Data items
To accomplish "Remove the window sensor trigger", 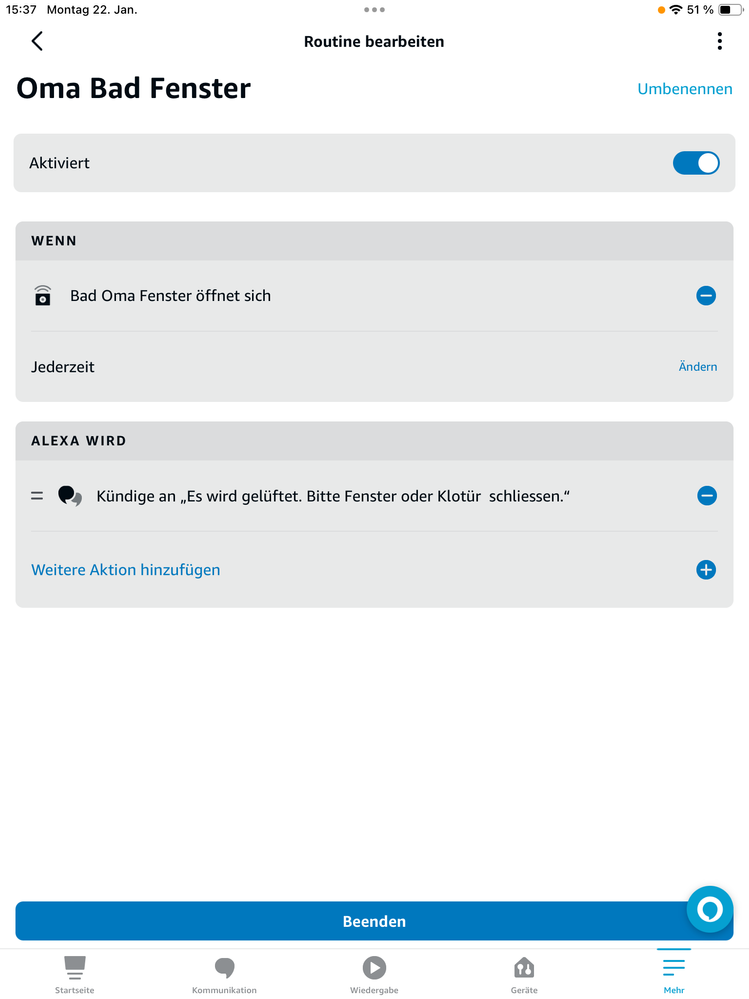I will pos(706,296).
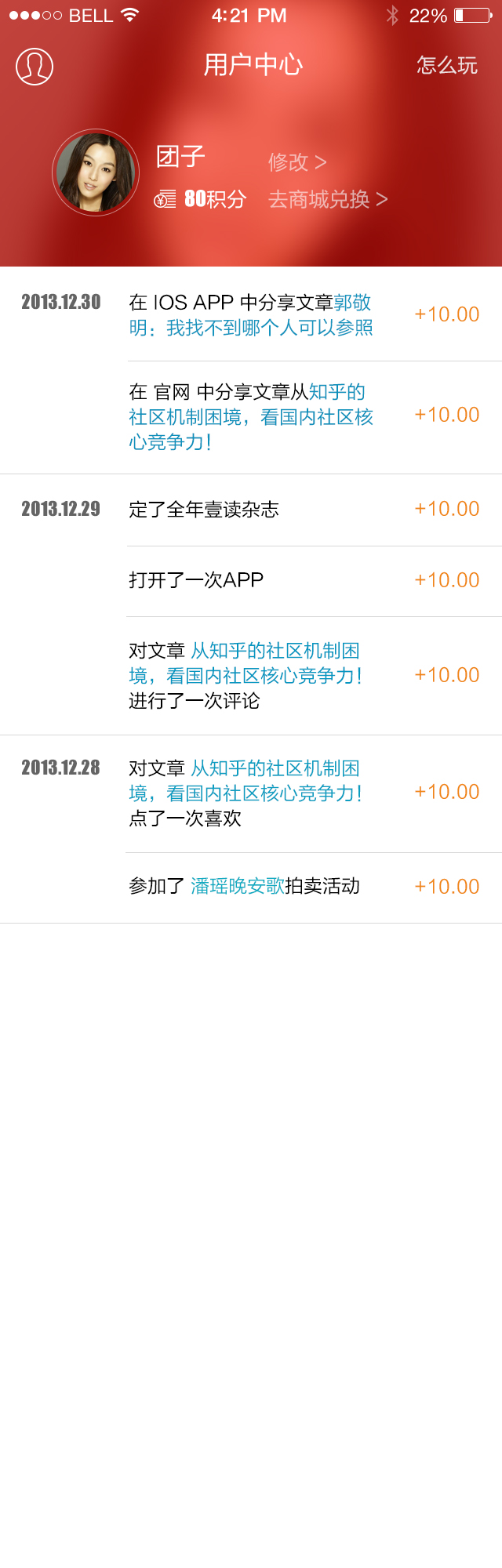Open 怎么玩 help page

click(447, 65)
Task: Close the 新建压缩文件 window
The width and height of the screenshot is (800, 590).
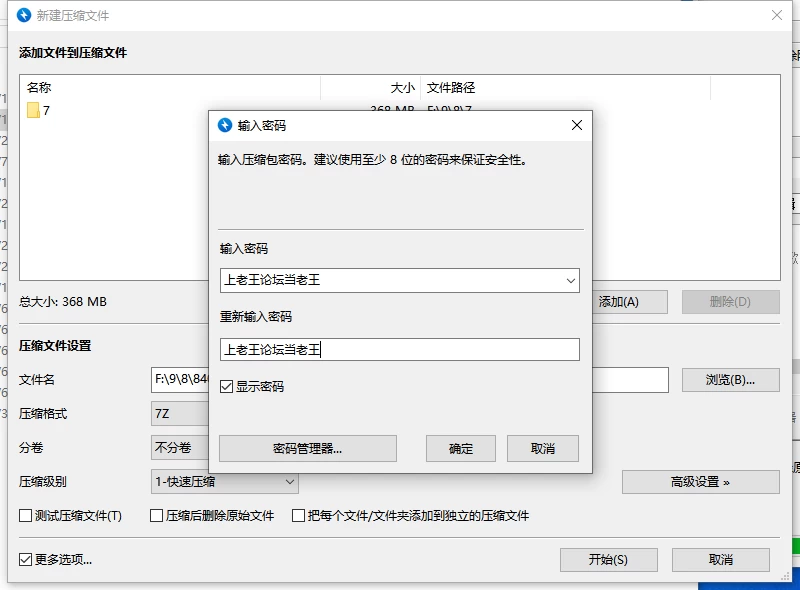Action: click(777, 15)
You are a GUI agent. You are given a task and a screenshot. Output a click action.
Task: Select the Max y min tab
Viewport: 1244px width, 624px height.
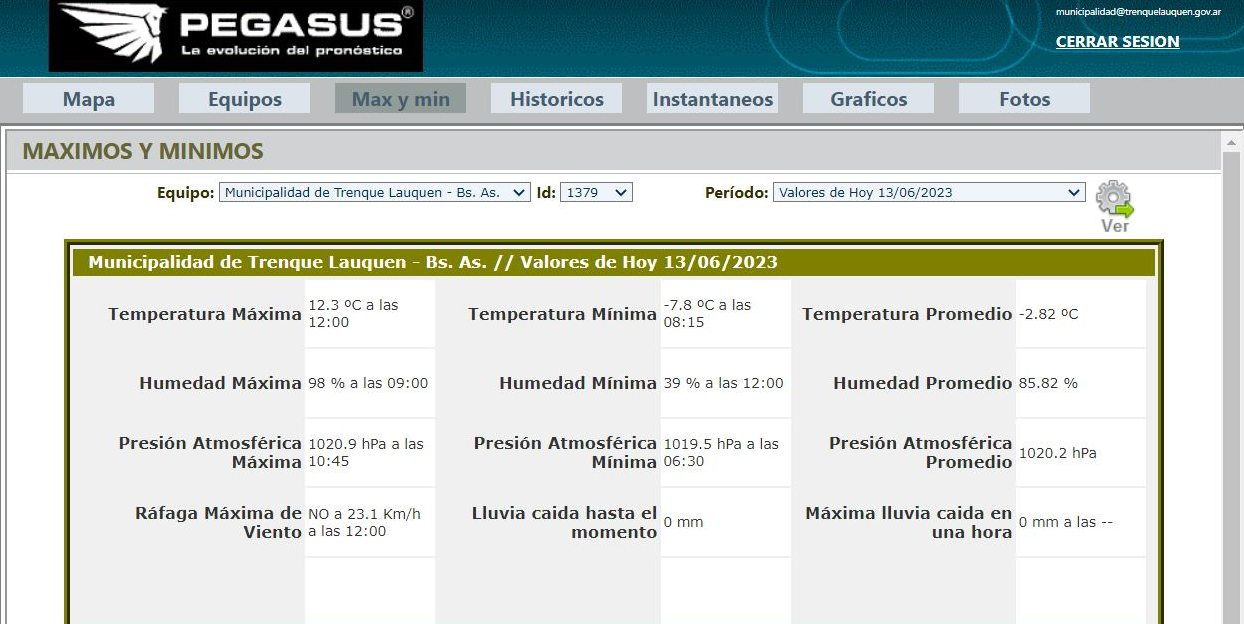click(400, 99)
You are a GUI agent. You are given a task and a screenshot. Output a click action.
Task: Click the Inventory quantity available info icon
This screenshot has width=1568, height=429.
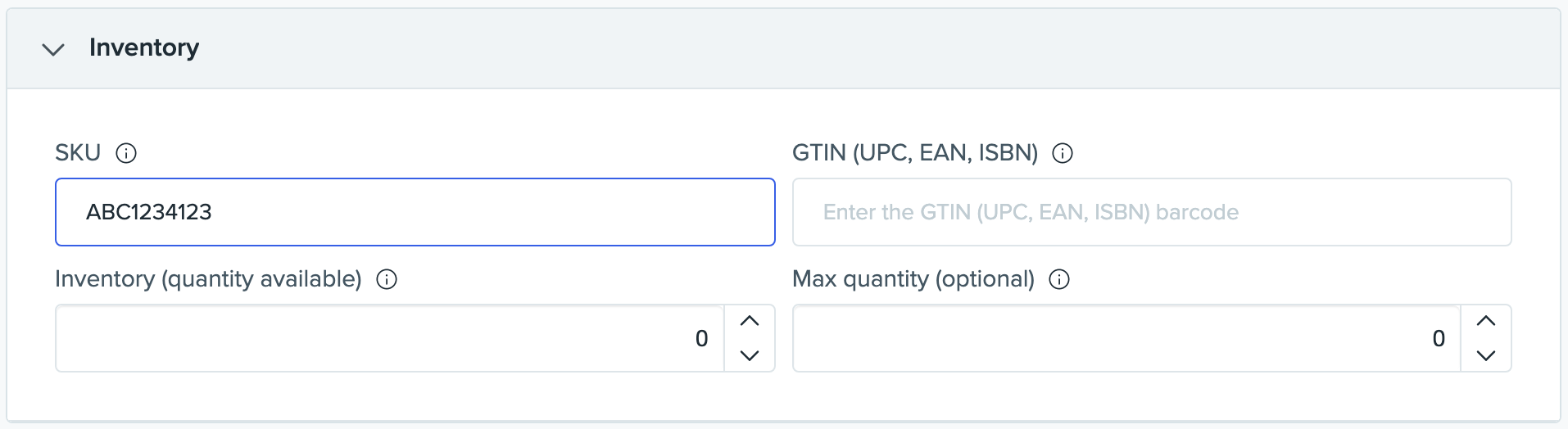[387, 279]
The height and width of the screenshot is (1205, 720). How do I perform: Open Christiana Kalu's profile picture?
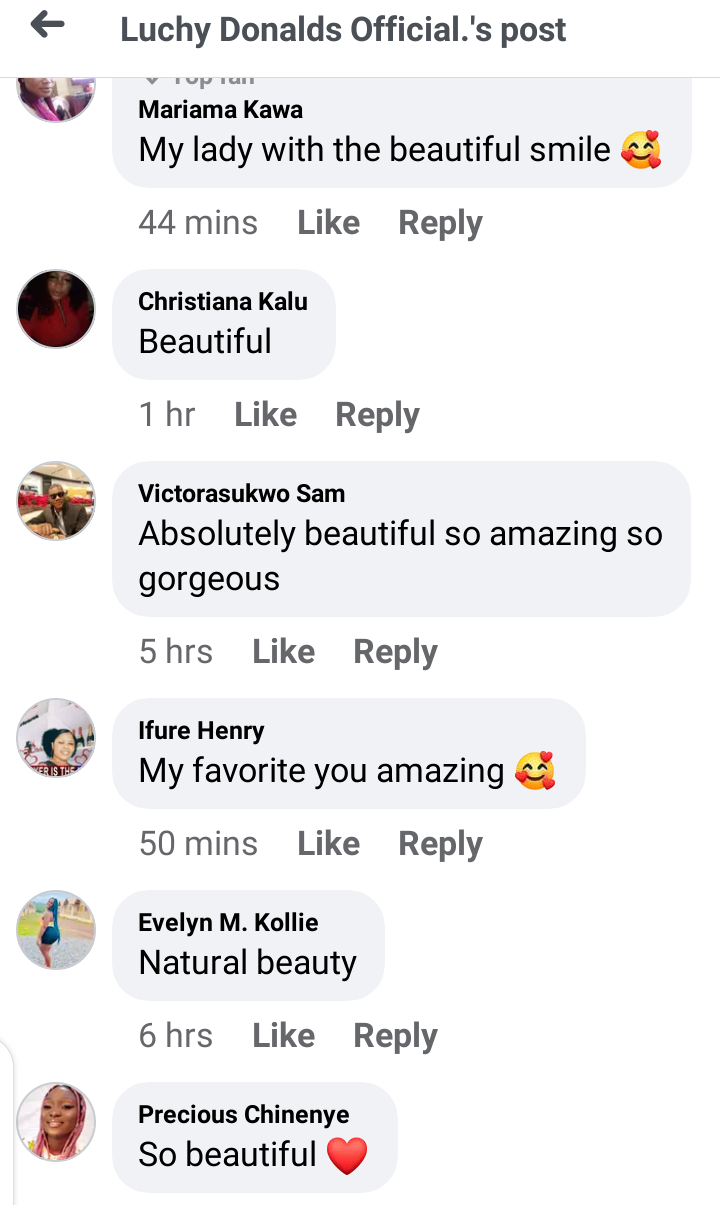click(x=56, y=309)
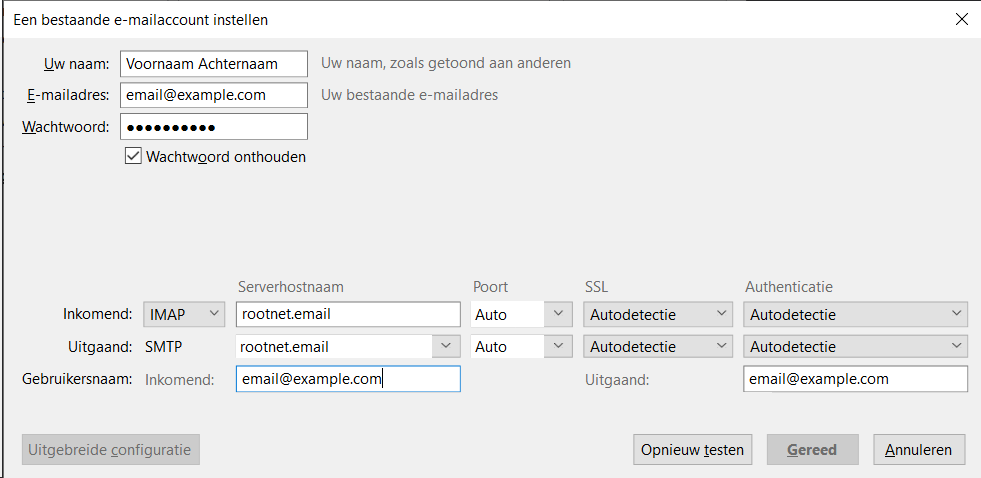Open the IMAP protocol dropdown

coord(185,314)
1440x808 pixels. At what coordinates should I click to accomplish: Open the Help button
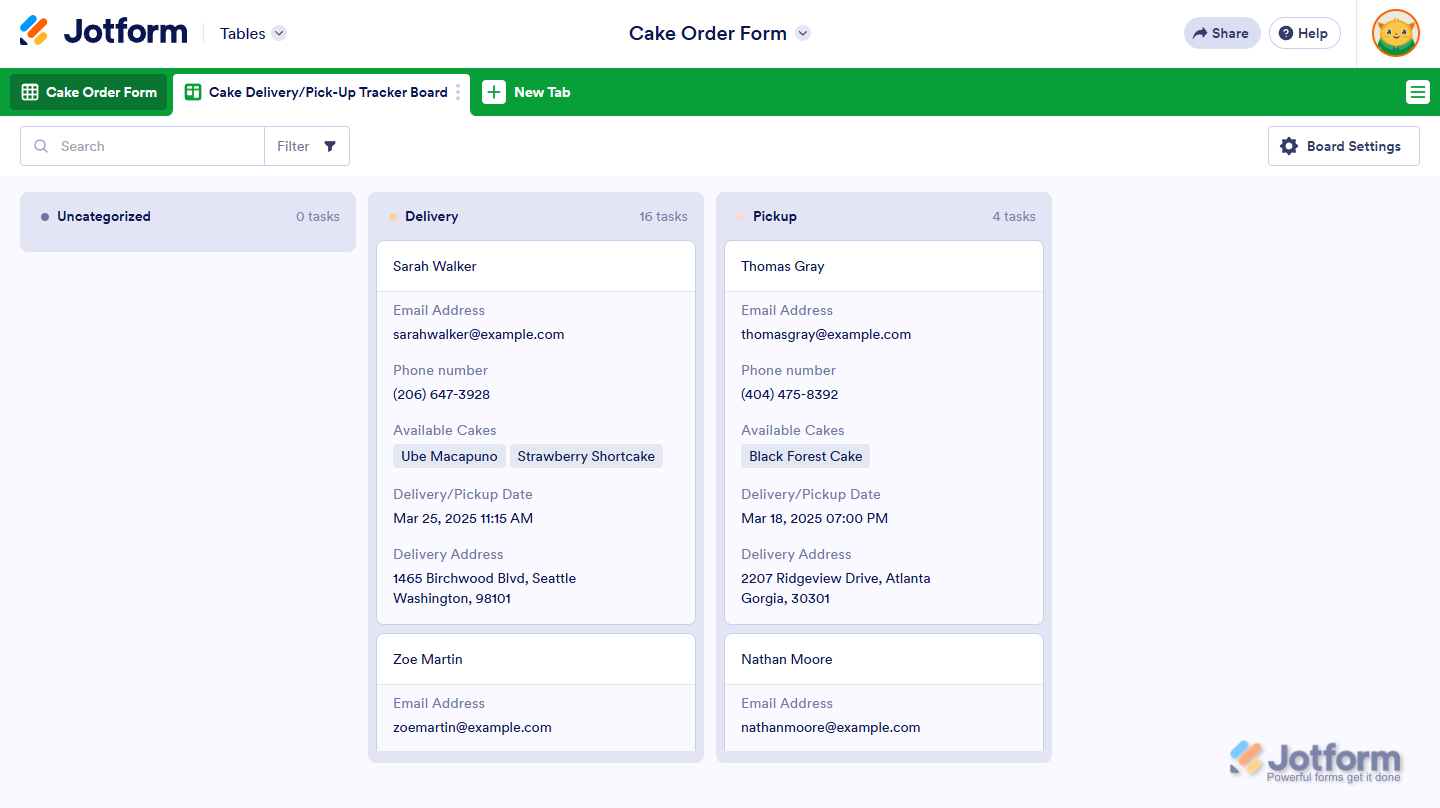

▶ _Task instructions_
From the line with "The width and" to the final line of the entries above, reproduce each line exactly and nothing else; the pictures stay out.

▶ _Solution for this task_
The width and height of the screenshot is (800, 590).
Action: click(777, 15)
You are a GUI agent. You are given a task and a screenshot. Output a click action.
Task: Select the Max y min tab
Viewport: 1244px width, 624px height.
click(400, 99)
You are a GUI agent. You are given a task and a screenshot. Output a click action.
Task: Click the Inventory quantity available info icon
This screenshot has width=1568, height=429.
[387, 279]
The height and width of the screenshot is (1205, 720). How do I perform: Open Christiana Kalu's profile picture?
click(x=56, y=309)
Open the IMAP protocol dropdown

coord(185,314)
1440x808 pixels. At what coordinates should I click to accomplish: Open the Help button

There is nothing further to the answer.